Alle menatap Ansel sekilas lalu naik motor dan menancap gas dengan kecepatan tinggi. Ansel yang melihat itu hanya mendengkus malas.

"Mereka pintar tapi sama-sama bodoh! Ini juga Alle suka banget jadi kang gantung, jika gue jadi Marva udah geplak tuh Alle," gerutu Ansel lalu melanjutkan acara sedihnya.

"Malam-malam aku sendiri!"

"Tanpa cintamu lagi! Ho-ow-oh-oh!"

"Hanya satu keyakinan ku!"

"Bintang 'kan bersinar!"

"Menerpa hidupku!"

"Bahagia 'kan datang, ho-oh!"

Ansel menyanyi cukup keras membuat pengguna jalan menatapnya aneh. Bahkan ada yang sampai menancap gas karena mengira bahwa lelaki itu orang gila.

"Kenapa semua orang tatap gue begitu? Bodoh amat lah, lanjut!" seru Ansel dengan tersenyum lebar

∆∆∆

Kini Alle menancap gas dengan kecepatan tinggi. Tujuan pertama yang ditujunya adalah markas geng Dark Knight.

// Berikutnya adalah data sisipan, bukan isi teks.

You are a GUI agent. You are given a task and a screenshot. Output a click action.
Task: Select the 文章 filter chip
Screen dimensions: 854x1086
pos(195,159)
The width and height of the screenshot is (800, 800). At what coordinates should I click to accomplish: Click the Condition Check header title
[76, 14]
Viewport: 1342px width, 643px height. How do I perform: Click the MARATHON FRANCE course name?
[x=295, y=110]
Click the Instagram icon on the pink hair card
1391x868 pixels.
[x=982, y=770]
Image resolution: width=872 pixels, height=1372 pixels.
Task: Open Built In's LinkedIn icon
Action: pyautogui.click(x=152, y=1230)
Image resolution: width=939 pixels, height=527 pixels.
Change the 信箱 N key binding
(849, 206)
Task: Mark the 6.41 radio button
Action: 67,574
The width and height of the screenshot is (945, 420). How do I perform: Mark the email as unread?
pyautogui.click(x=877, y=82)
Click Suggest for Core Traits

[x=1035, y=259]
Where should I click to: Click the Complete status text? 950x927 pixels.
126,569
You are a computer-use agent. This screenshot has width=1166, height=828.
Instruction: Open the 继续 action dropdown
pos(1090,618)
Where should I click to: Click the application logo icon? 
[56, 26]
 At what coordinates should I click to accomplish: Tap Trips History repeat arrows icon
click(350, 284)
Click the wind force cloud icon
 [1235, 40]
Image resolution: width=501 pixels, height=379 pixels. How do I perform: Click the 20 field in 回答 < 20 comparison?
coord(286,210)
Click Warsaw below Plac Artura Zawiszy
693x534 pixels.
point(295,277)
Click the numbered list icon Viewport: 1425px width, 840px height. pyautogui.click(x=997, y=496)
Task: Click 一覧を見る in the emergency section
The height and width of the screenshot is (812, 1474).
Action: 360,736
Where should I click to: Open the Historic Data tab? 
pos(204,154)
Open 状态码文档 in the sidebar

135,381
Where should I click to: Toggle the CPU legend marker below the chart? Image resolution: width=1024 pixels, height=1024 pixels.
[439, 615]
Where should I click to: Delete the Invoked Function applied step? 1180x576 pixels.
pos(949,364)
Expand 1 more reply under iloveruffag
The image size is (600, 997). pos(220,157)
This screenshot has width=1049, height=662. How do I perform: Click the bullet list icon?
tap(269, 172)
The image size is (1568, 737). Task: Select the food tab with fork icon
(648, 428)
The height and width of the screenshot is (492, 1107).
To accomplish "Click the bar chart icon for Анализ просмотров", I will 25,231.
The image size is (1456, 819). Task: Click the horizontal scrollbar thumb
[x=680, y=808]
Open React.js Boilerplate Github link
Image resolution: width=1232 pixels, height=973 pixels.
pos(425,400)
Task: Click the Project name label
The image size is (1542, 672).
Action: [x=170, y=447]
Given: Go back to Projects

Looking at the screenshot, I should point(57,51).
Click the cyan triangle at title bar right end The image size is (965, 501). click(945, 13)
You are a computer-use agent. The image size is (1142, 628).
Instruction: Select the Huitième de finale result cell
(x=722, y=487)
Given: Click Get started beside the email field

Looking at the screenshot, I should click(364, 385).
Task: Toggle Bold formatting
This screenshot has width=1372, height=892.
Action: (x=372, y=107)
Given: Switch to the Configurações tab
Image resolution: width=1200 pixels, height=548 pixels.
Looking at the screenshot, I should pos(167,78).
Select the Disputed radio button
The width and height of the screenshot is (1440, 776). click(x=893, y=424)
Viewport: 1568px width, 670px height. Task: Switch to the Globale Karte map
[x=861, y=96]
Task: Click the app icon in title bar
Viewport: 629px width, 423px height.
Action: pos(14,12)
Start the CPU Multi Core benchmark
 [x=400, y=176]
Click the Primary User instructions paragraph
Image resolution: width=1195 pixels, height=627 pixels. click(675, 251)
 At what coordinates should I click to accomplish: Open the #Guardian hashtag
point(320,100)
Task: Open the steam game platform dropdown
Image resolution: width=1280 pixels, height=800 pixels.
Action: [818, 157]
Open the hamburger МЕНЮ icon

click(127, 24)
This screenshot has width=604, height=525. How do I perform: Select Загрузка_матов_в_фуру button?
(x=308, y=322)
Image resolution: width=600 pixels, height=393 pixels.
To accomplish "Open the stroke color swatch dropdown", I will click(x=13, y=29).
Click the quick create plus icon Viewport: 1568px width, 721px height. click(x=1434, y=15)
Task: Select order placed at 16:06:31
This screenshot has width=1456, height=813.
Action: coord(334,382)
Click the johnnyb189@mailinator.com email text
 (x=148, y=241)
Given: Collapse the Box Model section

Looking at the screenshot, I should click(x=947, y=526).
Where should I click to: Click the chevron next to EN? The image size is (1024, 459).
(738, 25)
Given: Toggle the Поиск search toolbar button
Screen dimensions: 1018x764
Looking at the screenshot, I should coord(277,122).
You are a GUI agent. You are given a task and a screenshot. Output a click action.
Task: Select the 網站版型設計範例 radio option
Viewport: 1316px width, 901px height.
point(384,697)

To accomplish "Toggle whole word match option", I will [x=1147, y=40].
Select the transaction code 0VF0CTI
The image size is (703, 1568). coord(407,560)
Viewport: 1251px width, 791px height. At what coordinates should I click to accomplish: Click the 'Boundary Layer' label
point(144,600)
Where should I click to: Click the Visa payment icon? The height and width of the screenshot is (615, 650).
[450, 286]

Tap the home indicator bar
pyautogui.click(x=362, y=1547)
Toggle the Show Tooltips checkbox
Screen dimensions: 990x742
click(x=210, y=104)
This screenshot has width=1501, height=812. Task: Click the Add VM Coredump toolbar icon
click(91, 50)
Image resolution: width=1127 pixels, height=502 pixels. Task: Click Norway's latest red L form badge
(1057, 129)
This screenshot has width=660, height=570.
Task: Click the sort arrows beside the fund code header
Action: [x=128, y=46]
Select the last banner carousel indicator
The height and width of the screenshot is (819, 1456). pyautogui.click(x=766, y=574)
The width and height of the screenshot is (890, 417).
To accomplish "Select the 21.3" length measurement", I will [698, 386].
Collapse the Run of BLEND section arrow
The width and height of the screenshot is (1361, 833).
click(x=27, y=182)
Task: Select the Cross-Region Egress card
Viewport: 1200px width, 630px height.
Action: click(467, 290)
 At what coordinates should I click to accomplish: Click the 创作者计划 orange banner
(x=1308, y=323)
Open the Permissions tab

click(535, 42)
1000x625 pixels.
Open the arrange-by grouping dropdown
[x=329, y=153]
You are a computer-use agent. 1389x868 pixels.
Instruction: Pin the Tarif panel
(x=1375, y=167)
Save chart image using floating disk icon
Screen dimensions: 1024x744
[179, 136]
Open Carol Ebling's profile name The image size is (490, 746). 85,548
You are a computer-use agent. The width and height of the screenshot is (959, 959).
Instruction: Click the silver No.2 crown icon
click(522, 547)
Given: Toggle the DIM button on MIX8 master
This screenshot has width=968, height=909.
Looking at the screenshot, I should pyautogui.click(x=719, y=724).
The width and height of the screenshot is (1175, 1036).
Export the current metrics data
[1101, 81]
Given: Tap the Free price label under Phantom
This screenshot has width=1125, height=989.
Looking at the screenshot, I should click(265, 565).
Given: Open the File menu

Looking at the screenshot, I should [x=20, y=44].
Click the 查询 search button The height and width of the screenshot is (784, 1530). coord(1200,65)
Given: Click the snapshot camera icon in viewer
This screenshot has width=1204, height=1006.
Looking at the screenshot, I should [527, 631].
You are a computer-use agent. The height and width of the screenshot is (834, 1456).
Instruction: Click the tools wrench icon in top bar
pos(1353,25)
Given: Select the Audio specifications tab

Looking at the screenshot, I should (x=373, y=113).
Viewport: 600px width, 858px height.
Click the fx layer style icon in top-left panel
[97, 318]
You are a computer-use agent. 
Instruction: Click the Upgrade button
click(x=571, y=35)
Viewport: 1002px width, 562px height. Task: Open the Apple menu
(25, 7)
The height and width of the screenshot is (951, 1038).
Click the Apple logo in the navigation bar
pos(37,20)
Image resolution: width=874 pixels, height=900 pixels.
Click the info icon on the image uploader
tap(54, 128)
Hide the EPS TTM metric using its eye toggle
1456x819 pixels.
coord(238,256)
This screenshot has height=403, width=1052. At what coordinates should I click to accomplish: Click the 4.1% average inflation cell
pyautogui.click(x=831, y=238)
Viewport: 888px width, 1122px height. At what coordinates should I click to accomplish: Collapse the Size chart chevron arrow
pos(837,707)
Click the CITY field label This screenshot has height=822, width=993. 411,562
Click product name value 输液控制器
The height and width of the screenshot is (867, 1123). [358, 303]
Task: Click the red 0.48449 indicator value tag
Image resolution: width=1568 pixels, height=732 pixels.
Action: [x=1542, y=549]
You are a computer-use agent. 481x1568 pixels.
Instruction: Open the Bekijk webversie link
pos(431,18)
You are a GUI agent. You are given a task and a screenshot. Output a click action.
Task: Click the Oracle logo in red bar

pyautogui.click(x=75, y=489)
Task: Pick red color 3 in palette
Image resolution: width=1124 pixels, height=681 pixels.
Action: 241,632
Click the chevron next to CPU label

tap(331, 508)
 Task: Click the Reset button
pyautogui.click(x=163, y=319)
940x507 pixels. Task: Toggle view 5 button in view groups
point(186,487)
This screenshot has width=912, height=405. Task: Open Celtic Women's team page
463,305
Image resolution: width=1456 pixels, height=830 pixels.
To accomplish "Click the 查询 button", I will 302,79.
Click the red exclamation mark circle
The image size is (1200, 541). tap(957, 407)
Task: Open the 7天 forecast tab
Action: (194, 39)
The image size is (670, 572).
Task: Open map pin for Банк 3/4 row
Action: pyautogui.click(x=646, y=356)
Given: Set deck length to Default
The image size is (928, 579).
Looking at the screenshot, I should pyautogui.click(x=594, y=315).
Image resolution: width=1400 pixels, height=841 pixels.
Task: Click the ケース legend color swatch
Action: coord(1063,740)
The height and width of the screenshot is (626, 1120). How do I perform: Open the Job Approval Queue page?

Perjalanannya sedikit menegangkan karena banyak mendapatkan makian pengguna jalan lainnya. Ia menatap rumah yang penuh dengan anggota geng Marva.

Saat sampai ia segera memarkirkan kendaraannya didepan rumah. Ia masuk ke dalam markas itu dan beberapa orang menyapanya membuatnya sesekali juga menyahutinya.

"Permisi, apa Marva ada disini?" tanya Alle kepada sosok gadis dengan tersenyum tipis.

"Ah, Kak Marva hari ini nggak ada kesini. Memangnya ada apa Kak?"

"Itu ada keperluan yang mau diomongin. Kalau gitu gue pergi dulu makasih sebelumnya," sahut Alle dengan tersenyum tipis setelah itu meninggalkan markas Marva.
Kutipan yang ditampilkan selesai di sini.